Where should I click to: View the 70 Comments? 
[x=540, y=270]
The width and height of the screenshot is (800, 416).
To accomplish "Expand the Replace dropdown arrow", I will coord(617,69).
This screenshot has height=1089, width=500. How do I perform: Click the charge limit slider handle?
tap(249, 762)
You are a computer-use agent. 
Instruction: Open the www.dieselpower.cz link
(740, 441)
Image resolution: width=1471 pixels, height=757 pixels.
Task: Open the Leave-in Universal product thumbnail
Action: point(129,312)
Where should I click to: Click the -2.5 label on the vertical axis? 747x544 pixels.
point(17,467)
•••••
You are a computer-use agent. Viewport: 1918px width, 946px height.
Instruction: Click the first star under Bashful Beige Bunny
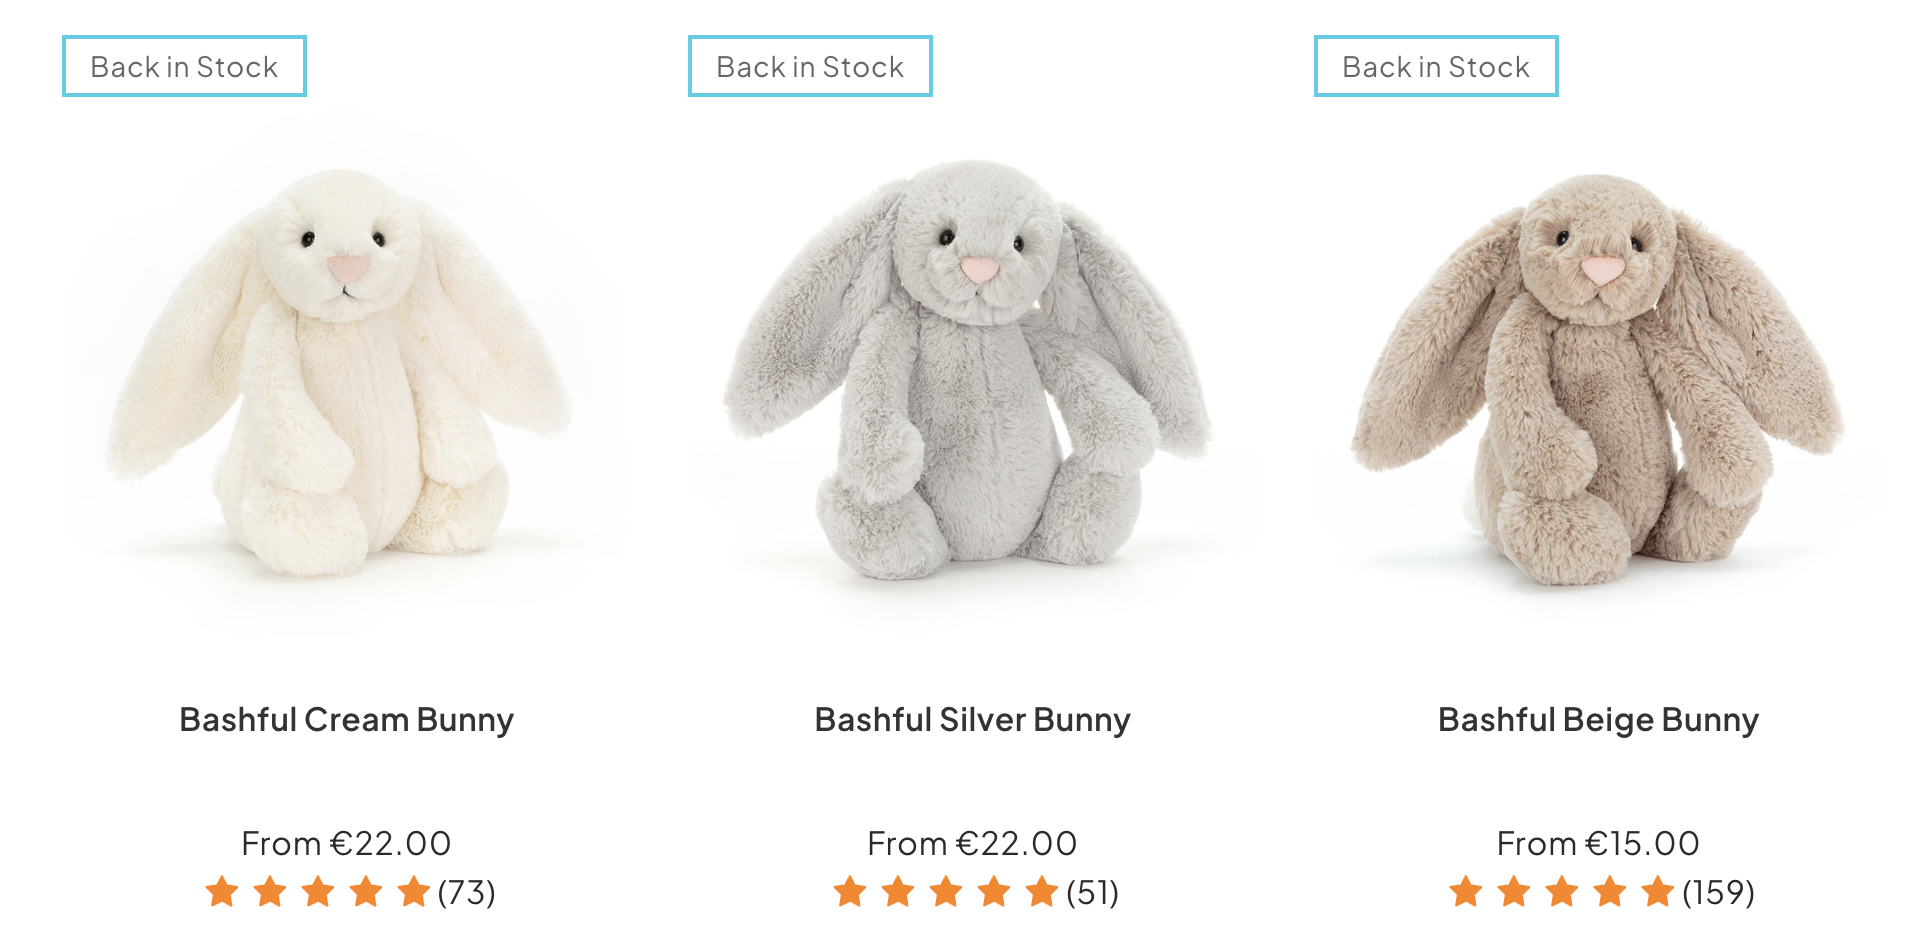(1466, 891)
•••••
> [AIM OF THE TASK]: Every line holding the word "agent" should be copied out of the material.

> [FINAL ANSWER]:
You are a computer-use agent. 
You are a computer-use agent. Viewport: 1918px width, 946px height.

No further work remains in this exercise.